> _Work item 1_
Sum up the blog post about SIGA shares and a misleading bathroom scale in two sentences.
> _Work item 2_
Carry on the blog post about SIGA shares and a misleading bathroom scale, writing the next part after its final paragraph.

> _Selected text_
.....

Friday, October 14, 2022

Exiting the Skinner Box

Longtime readers know I own a slew of shares of SIGA. Their drug is the only viable cure for smallpox and other pox viruses such as monkeypox. Amid the monkeypox outbreak a few months ago, SIGA went from $7 to $26. Some short-term benchmarks lay ahead, so I held on, but monkeypox fizzled (yay, world!), and it's back to $9. Whoops!

For a few weeks, I was, on paper, a whole other person. And I felt it! I didn't walk around with a big sack of footballs, spiking them periodically while screaming a deep, throaty "YESSSSS!" Nothing so crazy. But I did project a certain confidence. My mood was markedly different.

At the same time, I lost 20 pounds, and projected a certain confidence as a Thin Person. The weight loss had happened rather suddenly, and I was still more or less fitting the same-sized clothes. But the scale doesn't lie! My mood was markedly different.

The scale, however, lied. Long story, but I didn't actually lose that weight. Just the 8 pounds previously lost (before re-gaining a couple in Pennsylvania Dutch Country). So, yeah, I'm pudgy again. Though nothing really changed, either way.

Nothing really changed. Not in either story. Nothing real improved or declined. Some abstract numbers reconfigured - a couple of meters reported differently - that's all, yet this entirely transformed my mood and confidence. Which means I still haven't fully learned!

.....

> _Source material_
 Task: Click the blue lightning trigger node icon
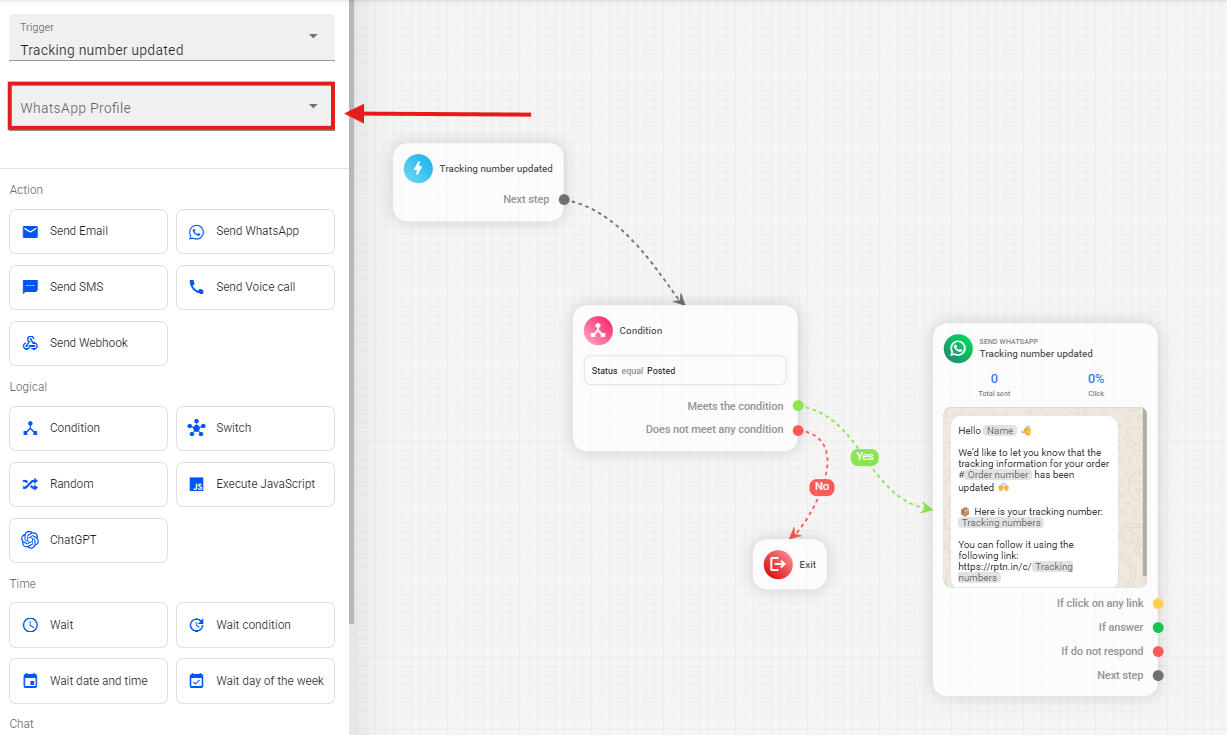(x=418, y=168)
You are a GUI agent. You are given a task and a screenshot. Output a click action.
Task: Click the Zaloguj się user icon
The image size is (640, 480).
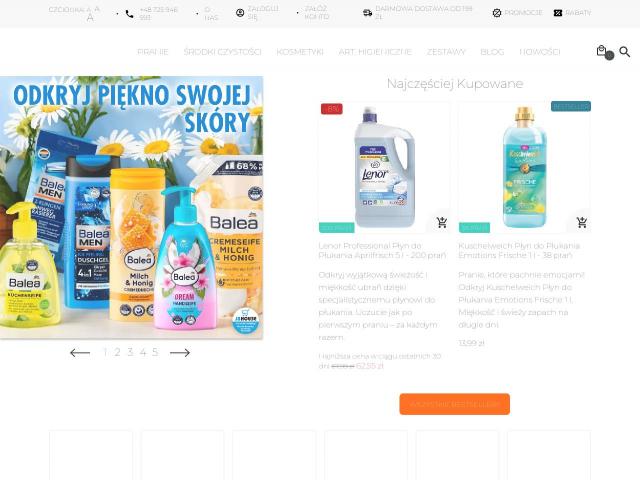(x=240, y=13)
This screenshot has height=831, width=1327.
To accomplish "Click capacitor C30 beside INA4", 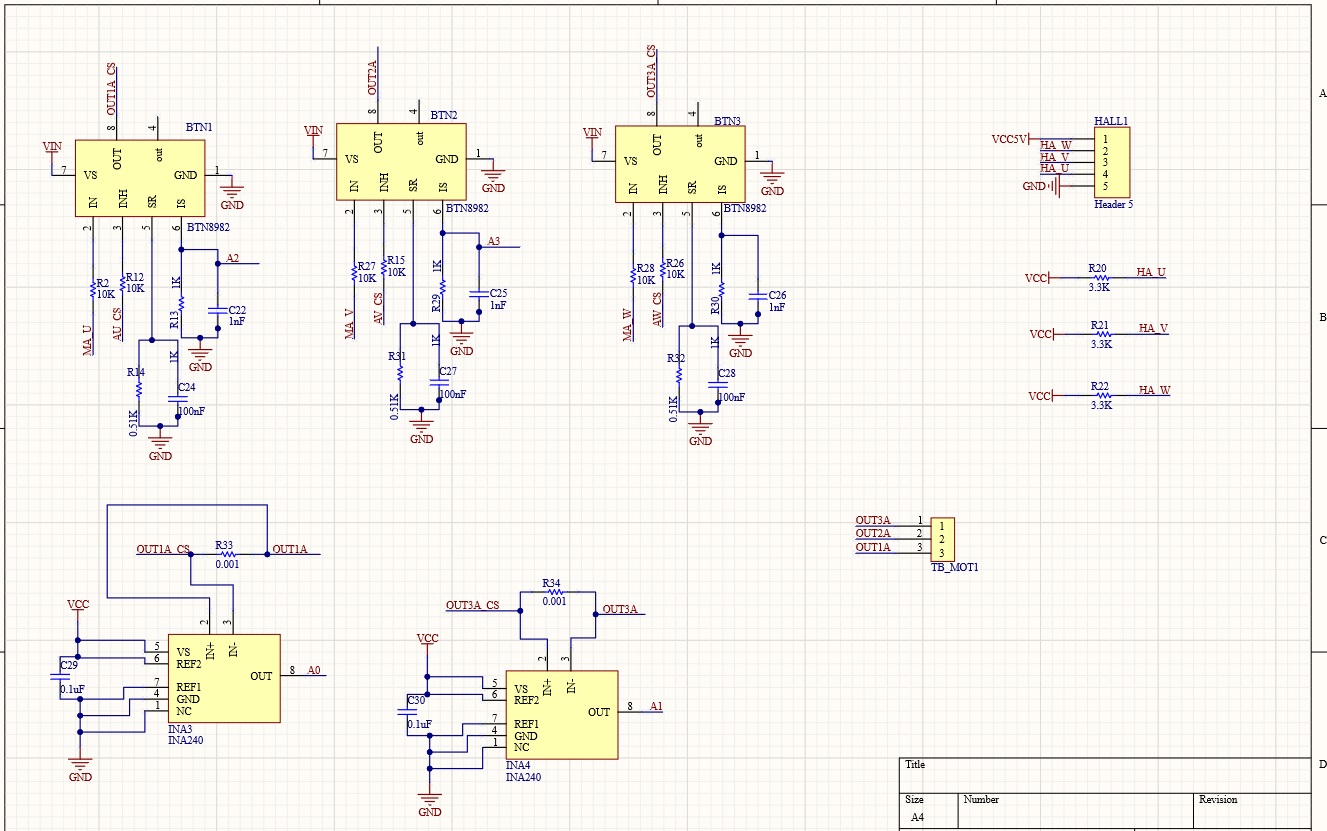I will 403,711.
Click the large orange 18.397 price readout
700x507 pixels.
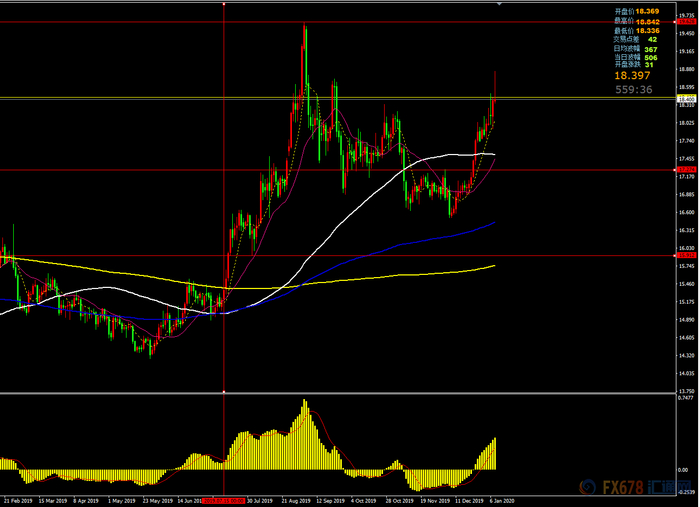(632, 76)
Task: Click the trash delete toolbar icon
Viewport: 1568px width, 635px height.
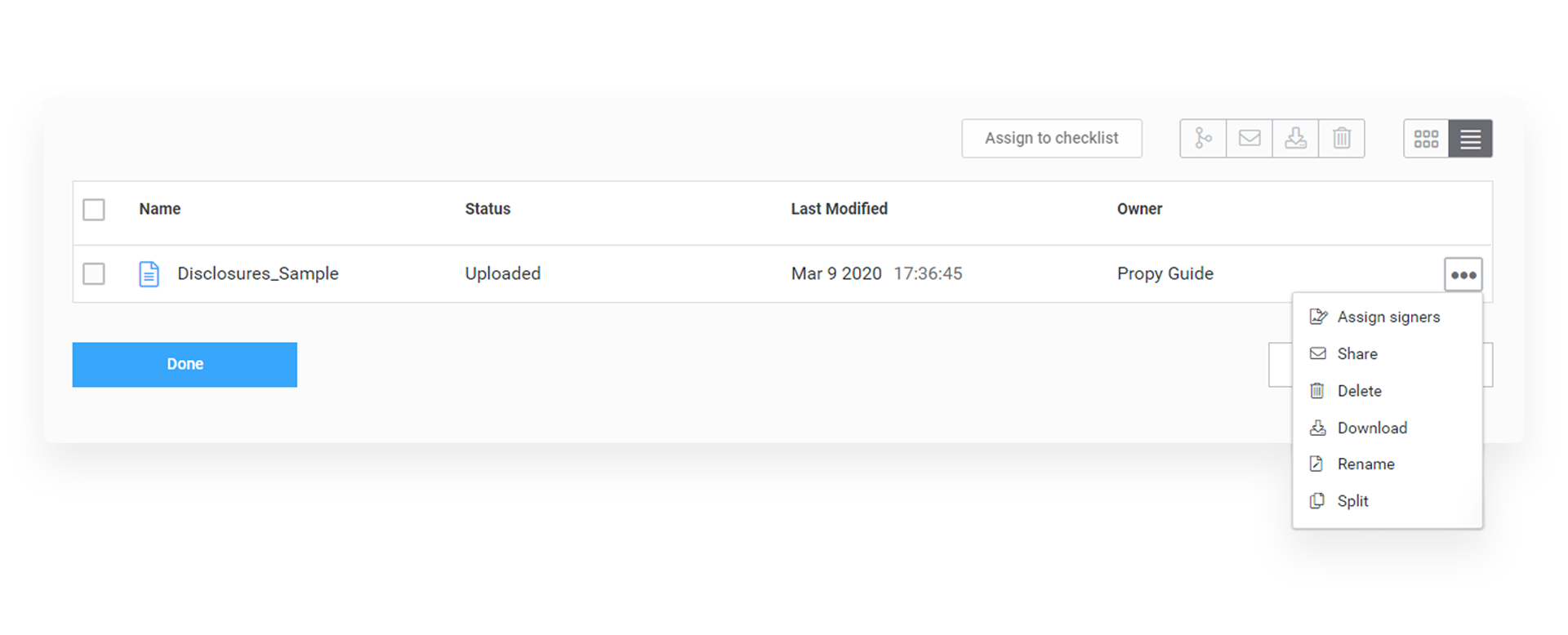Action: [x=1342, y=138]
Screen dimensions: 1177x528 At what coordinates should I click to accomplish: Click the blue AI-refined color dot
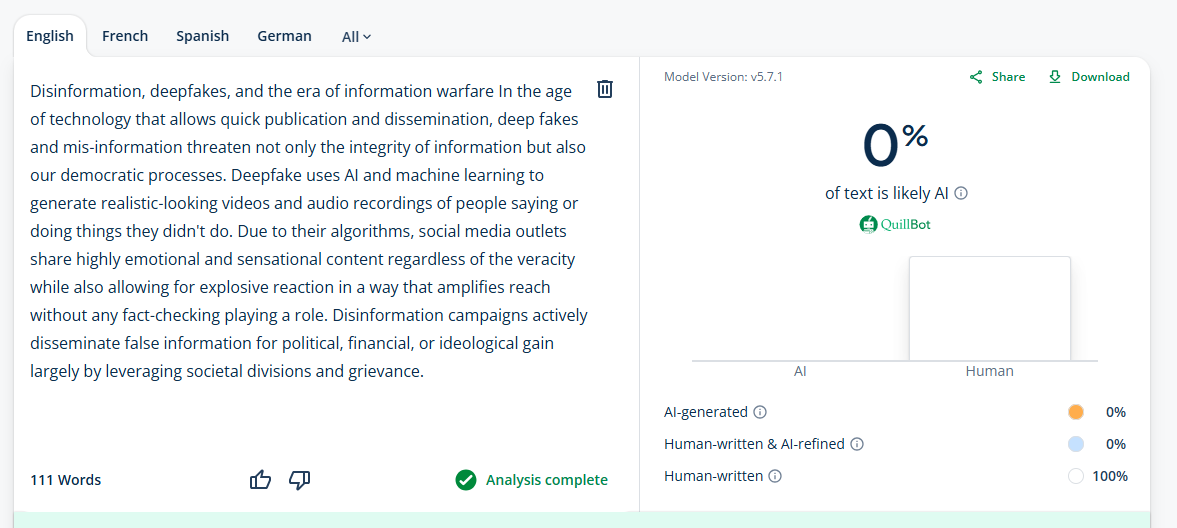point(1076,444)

.....

> _Task output 1_
The writer's SIGA shares climbed from $7 to $26 during the monkeypox outbreak and then fell back to $9, and around the same time a scale wrongly showed a 20-pound weight loss when the real loss was only 8 pounds. Both times the writer's mood and confidence changed sharply even though nothing real had changed, only some numbers, which shows the writer still hasn't fully learned this lesson.

> _Task output 2_
I haven't fully absorbed the Holiday Blues story lesson, that what's happening right here and now (if I "come back to my senses" rather than indulging mental abstraction and story-telling) is the only reality...and right here and now is always pretty delightful (unless you think about it). For example, a bubble of life-giving oxygen somehow follows me everywhere, to the point where I actually take it for granted, even though I'm dangerously vulnerable to the briefest pause in supply.

I haven't fully lost my attraction to Skinner Boxes. Those are the familiar lab devices that train mice - via reward - to press one button and - via punishmnent - to not press the other (the same process which, if you pay attention, propels virtually all human behavior). This despite my having declared independence from their feeble machinations. I wrote earlier this year that...
I entirely eschew Skinner Boxes. I don't grab at trinkets. I don't seek wins or validation or kudos. I've been through all that, experiencing both profusion and scarcity, and am no longer opted-in to the process.
Hey, there's realizing and there's realizing. There's rejecting and there's rejecting. But now that I've framed framing, I undestand better. Realizing and rejecting are framings, and framings are dynamic. We constantly reframe, and that's a feature, not a bug, because a frozen perspective is hell.

If you shift to a perspective of full cognizance - the "full framing", completely dilated without resistence or constriction - and somehow made yourself freeze there, you'd be prey to all the maladies of frozen perspective - depression chief among them - even though everything seems incomparably lovely and problems strike you as soulful and intriguing wrinkles in an infinitely captivating tapestry.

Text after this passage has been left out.